Un anno fa ho incontrato Saverio M., anche lui felicemente in pensione come me, e mi ha raccontato della proficua esperienza che cominciava ad intraprendere come volontario di Bethesda. Poco dopo anch’io, spinto da curiosità, per scrollarmi di dosso un’apatia mista a depressione (sentimento che non mi appartiene), causata da brutti avvenimenti della vita, mi sono avvicinato all’associazione, ed è iniziato un nuovo percorso.
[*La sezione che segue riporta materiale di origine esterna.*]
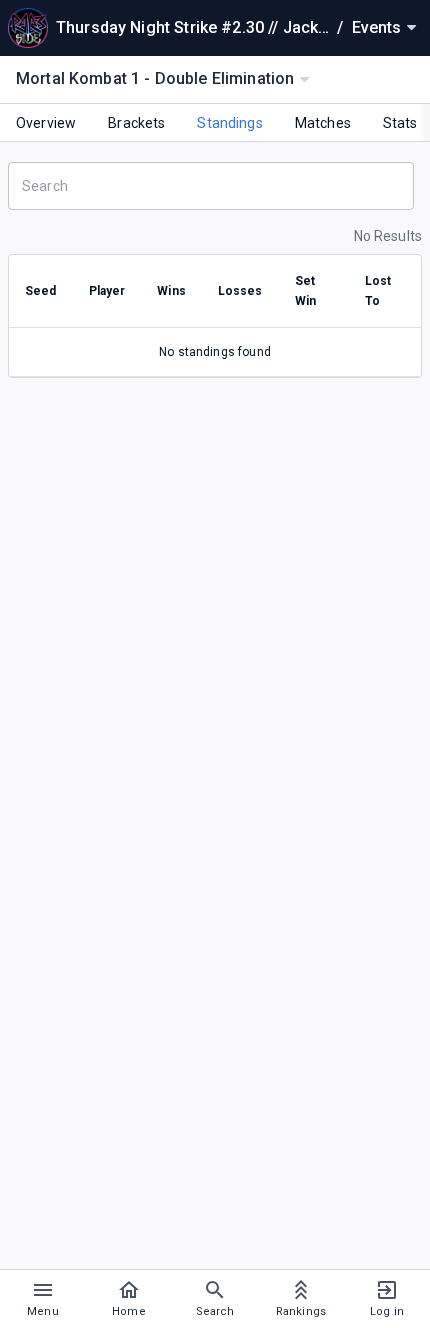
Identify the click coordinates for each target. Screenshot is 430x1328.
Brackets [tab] (136, 123)
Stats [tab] (400, 123)
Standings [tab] (229, 123)
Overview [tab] (46, 123)
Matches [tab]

Voglio dare un senso alla mia vita, così ho pensato ed immediatamente ho percepito lo stimolo a guardarmi  dentro e ad analizzare i miei sentimenti per farli venire fuori (dalla mia consapevole durezza  interiore ed esteriore), a considerare la malattia, le sue complicazioni e la possibilità di essere in qualche modo d’aiuto a chi è nello stato di necessità, in tutti noi aspiranti volontari c’è la forte convinzione che dare aiuto a chi ne ha bisogno ci farebbe stare meglio: mi chiedo è veramente così? Non ho l’esperienza per dirlo, ,ma le lezioni-incontro hanno evidenziato e sottolineato come comunicazione e ascolto, emozioni e sentimenti del malato, hanno importanza fondamentale per assolvere a questa missione. Sento che posso, anzi, possiamo farcela, perché la nostra umanità è forse meglio di qualsiasi medicina.

Desidero ringraziare all’arricchimento interiore, stimolato dal dialogo e dalla riflessione, il prof. Vito Scattarella e le altre persone che hanno contribuito a tutto ciò.